» WORK TO DO
Arrange the rows from the start through the line with "click(204, 217)" as a two-column CSV with the headers instruction and action. Give one CSV line per row, with its text and its answer each in a single quoted field and every line break turned into a space.
[Begin PROVIDED RECORDS]
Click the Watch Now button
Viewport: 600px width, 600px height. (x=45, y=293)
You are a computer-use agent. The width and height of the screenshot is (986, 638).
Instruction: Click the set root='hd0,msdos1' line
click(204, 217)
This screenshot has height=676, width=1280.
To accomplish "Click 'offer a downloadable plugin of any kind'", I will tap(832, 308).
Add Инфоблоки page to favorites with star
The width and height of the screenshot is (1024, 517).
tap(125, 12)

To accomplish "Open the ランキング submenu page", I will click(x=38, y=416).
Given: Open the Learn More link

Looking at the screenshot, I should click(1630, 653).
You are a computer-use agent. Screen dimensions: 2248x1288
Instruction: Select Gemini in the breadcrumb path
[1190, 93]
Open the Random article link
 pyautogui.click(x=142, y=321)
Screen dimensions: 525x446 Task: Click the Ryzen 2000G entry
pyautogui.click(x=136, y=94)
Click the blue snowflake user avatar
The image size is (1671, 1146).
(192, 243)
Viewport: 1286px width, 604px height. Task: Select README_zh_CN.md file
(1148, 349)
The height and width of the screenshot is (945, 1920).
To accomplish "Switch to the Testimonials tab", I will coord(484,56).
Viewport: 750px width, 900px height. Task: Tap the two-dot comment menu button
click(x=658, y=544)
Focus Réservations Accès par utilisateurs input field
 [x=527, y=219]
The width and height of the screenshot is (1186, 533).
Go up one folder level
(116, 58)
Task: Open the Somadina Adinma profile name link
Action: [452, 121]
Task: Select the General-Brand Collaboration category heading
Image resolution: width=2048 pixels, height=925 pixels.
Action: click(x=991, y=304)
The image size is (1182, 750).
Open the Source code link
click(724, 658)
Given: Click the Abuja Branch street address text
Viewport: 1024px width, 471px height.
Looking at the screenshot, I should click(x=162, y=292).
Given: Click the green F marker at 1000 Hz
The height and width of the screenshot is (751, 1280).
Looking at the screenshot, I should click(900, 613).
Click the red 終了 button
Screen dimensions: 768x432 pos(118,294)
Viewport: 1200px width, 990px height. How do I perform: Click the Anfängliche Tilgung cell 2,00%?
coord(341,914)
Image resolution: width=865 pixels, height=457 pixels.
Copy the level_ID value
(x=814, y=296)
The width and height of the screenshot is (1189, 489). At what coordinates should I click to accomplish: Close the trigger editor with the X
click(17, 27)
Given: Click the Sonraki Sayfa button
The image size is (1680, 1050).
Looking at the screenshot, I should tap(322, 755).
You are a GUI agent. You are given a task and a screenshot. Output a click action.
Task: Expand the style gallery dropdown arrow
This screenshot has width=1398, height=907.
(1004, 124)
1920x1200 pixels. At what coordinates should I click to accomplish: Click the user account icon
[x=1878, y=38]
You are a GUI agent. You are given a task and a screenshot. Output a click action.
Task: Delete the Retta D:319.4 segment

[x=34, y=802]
[End PROVIDED RECORDS]
» RESPONSE BELOW
instruction,action
"Click the Watch Now button","Viewport: 600px width, 600px height. (x=45, y=293)"
"You are a computer-use agent. The width and height of the screenshot is (986, 638). Instruction: Click the set root='hd0,msdos1' line","click(204, 217)"